On 3 September 1941, Young arrived at Bell's Buffalo plant and was taken to a hangar where P-39s were prepared for delivery. Bell ordered the personnel in the hanger to stop work and move the P-39s outside to give Young room for his demonstration. Not only did Young fly a successful demonstration for Larry Bell, he also reviewed with Bell films showing his previous design efforts and showed him his notes on the design process he had developed to solve the problems of vertical flight. Bell was enthralled by Arthur Young and wanted to hear Young's ideas on a full-size piloted helicopter design. In a matter of weeks they reached an agreement where Young would come to Buffalo and work for Bell in developing a new helicopter based on his designs. Young assigned his patents to Bell Aircraft and Larry Bell funded the development of two full-sized helicopters. Young wanted two aircraft in case one crashed and Bell insisted that the second prototype be a two-seater so he could go on a ride!

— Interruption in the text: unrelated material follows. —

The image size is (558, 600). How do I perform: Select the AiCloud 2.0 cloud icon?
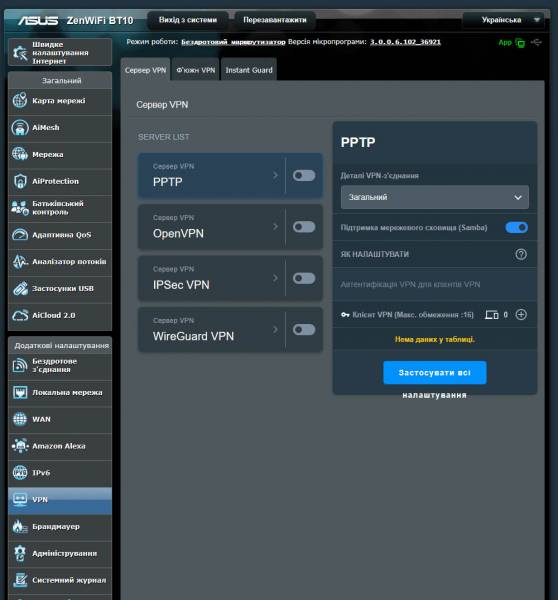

The rest, as they say, was history! That first helicopter, the Bell Model 30, will be the subject of a future article here at Tails Through Time. Stay tuned!
BONUS: A three part interview with Arthur Young in his later years about his design efforts
Sources: The Bell Helicopter Textron Story: Changing the Way the World Flies by David A. Brown. Aerofax Publications, 1995, pp 1-19. "Arthur Young: Maker of Bell, Part 1" by Robert Tipton, http://www.arthuryoung.com/maker1.html.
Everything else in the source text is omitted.